Quick word before we get into it. I know the name says ChatGPT, but honestly, this has never really been about one chatbot. ChatGPT was the spark. What I am watching is the whole AI era, every company, every tool and every change to the way we work. And this fortnight proved the point nicely: the biggest moves did not come from OpenAI at all. They came from Anthropic, Microsoft and Google.
This was the fortnight AI grew up and went looking for a stock ticker. Anthropic raised a staggering $65 billion, quietly passed OpenAI to become the most valuable AI startup on the planet, and filed to go public. SpaceX lined up $30 billion of Google compute to help fund its own listing. The frontier is being built for Wall Street now, and compute contracts have become the new collateral.
The models did not sit still either. Anthropic’s Opus 4.8 took back the top spot, Microsoft rolled out seven of its own models to cut its reliance on everyone else, and Google handed its sharpest reasoning mode to power users. Even the robots had their moment, with Computex calling them the single biggest opportunity in tech. Bold claim, hard to dismiss.
Then there is the stuff you will actually feel. ChatGPT is turning itself into a do-everything superapp, folding agents, coding and image generation into one place, and its memory is even learning to update itself as your life changes. The way we actually use these tools day to day is shifting faster than the headline deals suggest.
But the story that stuck with me most was a quieter one. Nearly half of companies now admit their AI rollout has been a let-down, even while the model makers raise record sums. That gap, between the polished demo and what AI actually does in everyday work, is the real headline of 2026. Tellingly, this was also the fortnight Pope Leo XIV used his first encyclical to say AI must be disarmed, and 272 experts put the odds of a catastrophic outcome at one in ten.

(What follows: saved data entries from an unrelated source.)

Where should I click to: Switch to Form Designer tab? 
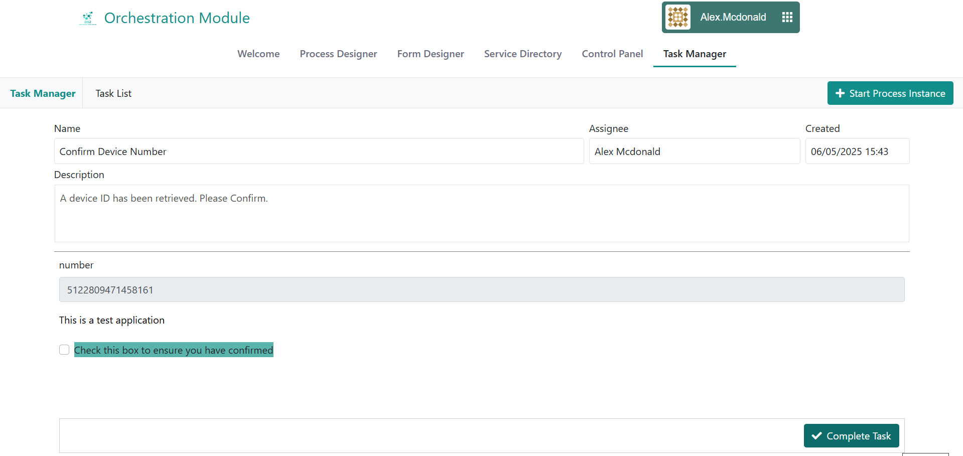pyautogui.click(x=431, y=54)
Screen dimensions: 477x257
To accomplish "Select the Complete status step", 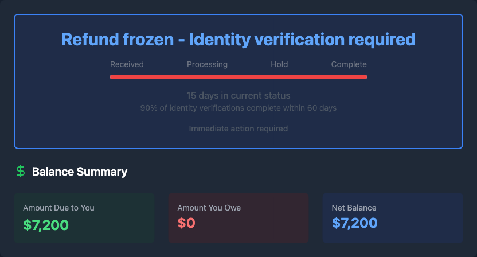I will (x=349, y=64).
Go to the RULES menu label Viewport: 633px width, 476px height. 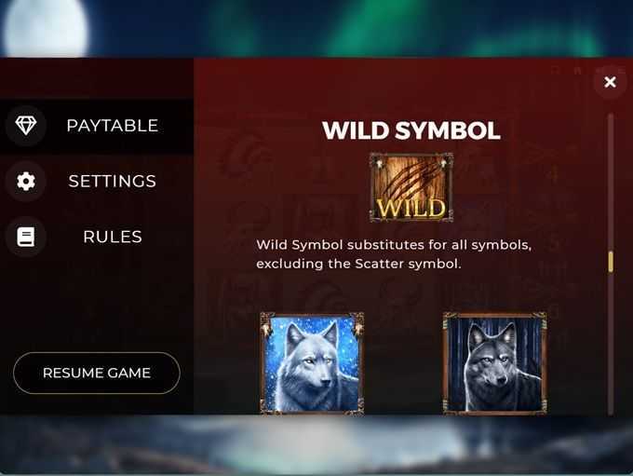point(113,237)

Worth sitting with.
Closer to home, Australia is living all of this at once: a $155 billion data-centre boom and a new $10 billion build in South Australia, set against Sydney fretting about its water and Microsoft pointing out that the real gains might be on a mine site, not a laptop.

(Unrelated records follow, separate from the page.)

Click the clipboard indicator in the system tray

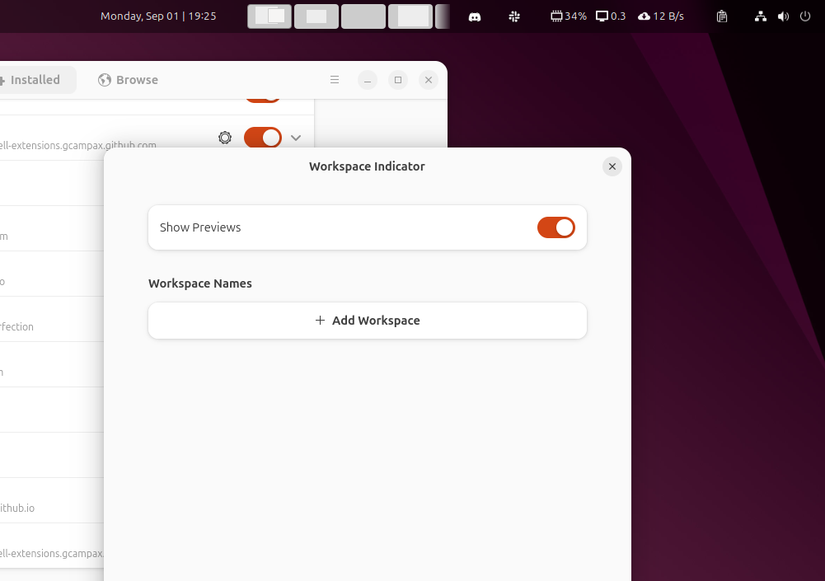(721, 16)
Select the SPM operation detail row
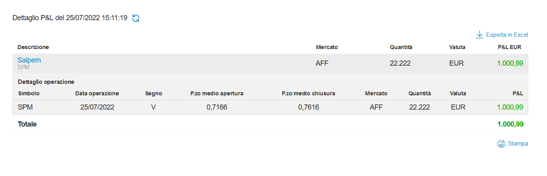Image resolution: width=547 pixels, height=176 pixels. coord(270,107)
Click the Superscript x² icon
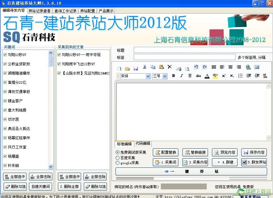 pyautogui.click(x=224, y=76)

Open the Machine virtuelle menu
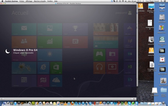coord(40,1)
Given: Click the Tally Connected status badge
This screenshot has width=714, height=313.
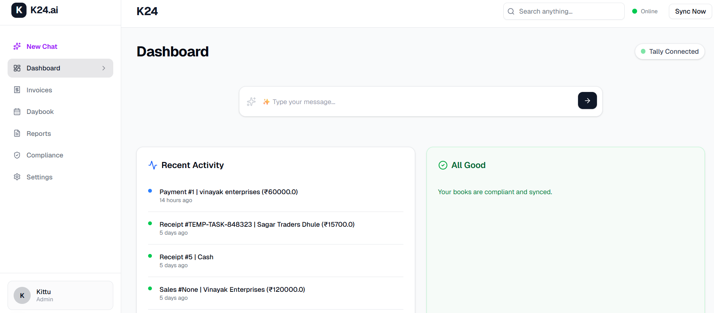Looking at the screenshot, I should pyautogui.click(x=669, y=51).
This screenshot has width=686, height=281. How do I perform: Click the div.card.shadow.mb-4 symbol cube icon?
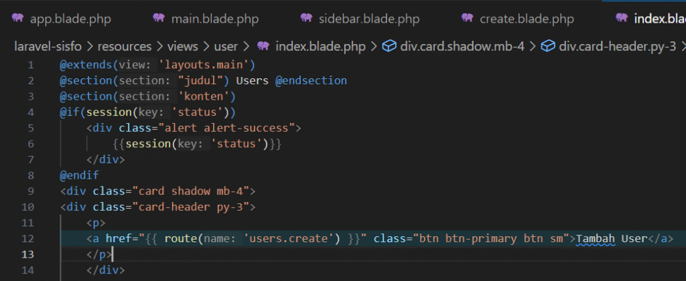point(388,46)
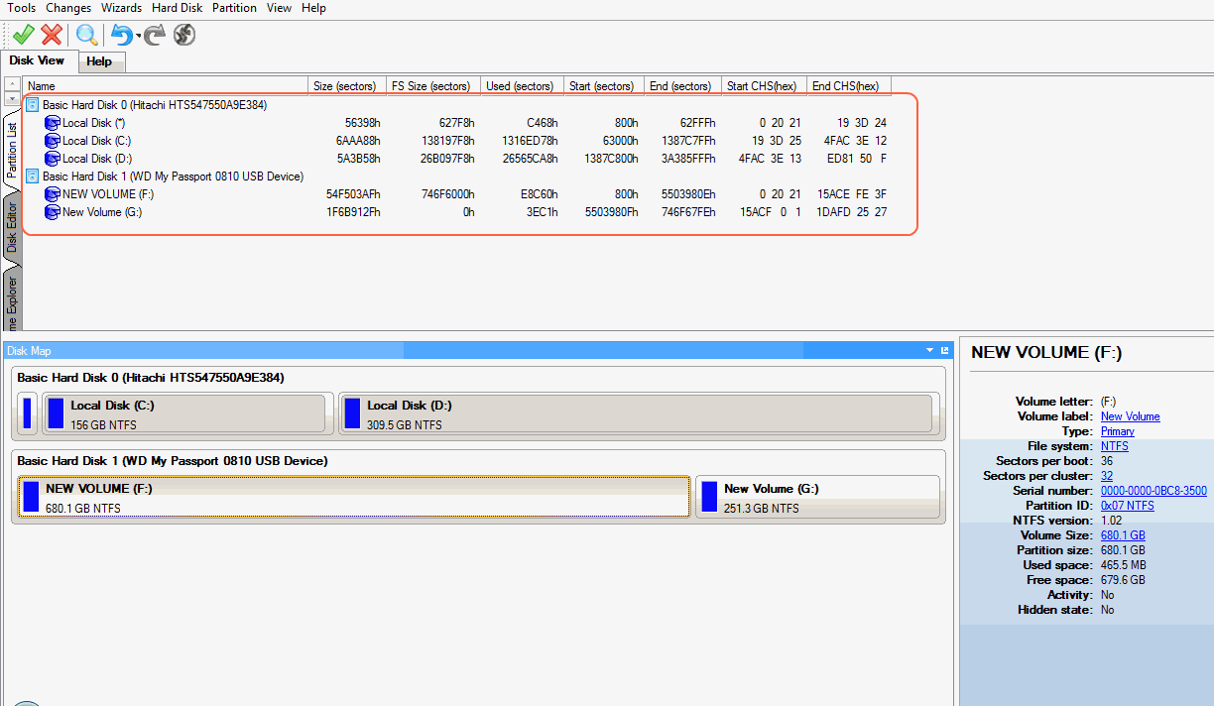Click the gray globe icon in toolbar
This screenshot has height=706, width=1214.
click(x=183, y=36)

My take? The winners this year will not be whoever has the biggest model or the biggest round. They will be the teams who quietly make AI useful in the unglamorous corners of real work, and the leaders honest enough to admit where it is not landing yet. The money has moved to Wall Street. The value still has to be earned on the ground.
Anthropic closed a $65 billion Series H at a $965 billion post-money valuation on 28 May, the largest raise in its history and very likely its last as a private company. The round vaults it past OpenAI’s $852 billion valuation to make the maker of Claude the world’s most valuable AI startup for the first time.

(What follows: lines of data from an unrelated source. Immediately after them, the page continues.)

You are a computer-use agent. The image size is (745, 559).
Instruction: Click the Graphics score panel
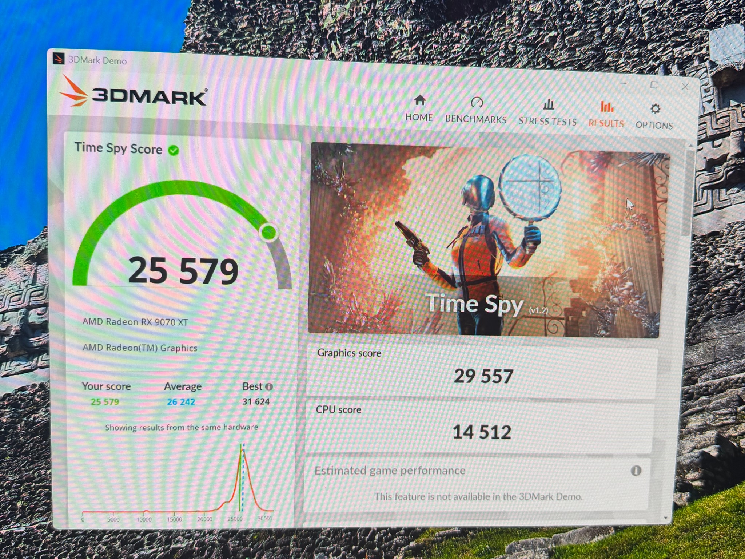(482, 371)
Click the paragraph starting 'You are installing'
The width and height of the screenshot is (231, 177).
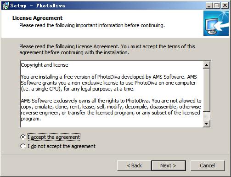coord(109,83)
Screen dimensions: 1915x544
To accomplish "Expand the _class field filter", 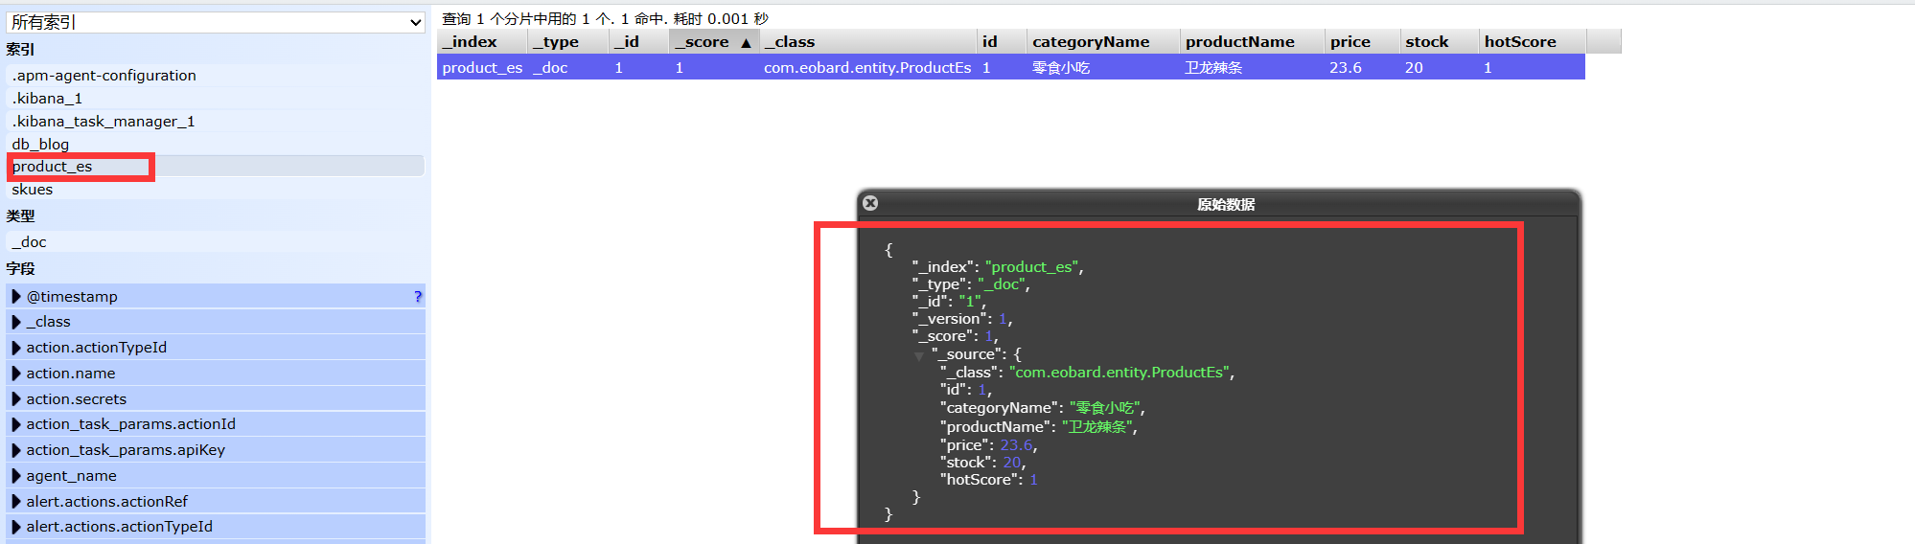I will 16,322.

The round was co-led by Altimeter, Dragoneer, Greenoaks and Sequoia, with Capital Group, Coatue, GIC and Blackstone joining and chipmakers Micron, Samsung and SK hynix taking strategic stakes. Run-rate revenue has crossed $47 billion, and the Wall Street Journal reports a 130% surge that should deliver Anthropic’s first operating profit. Within days, the company confidentially filed its IPO prospectus with the SEC.
It announced all of this on the same day it shipped Claude Opus 4.8, its new top-scoring model, and signalled it would more widely release systems on par with its cautious cyber model Mythos. The capital funds an enormous compute build-out spanning Amazon, next-generation Google TPUs and SpaceX’s Colossus sites.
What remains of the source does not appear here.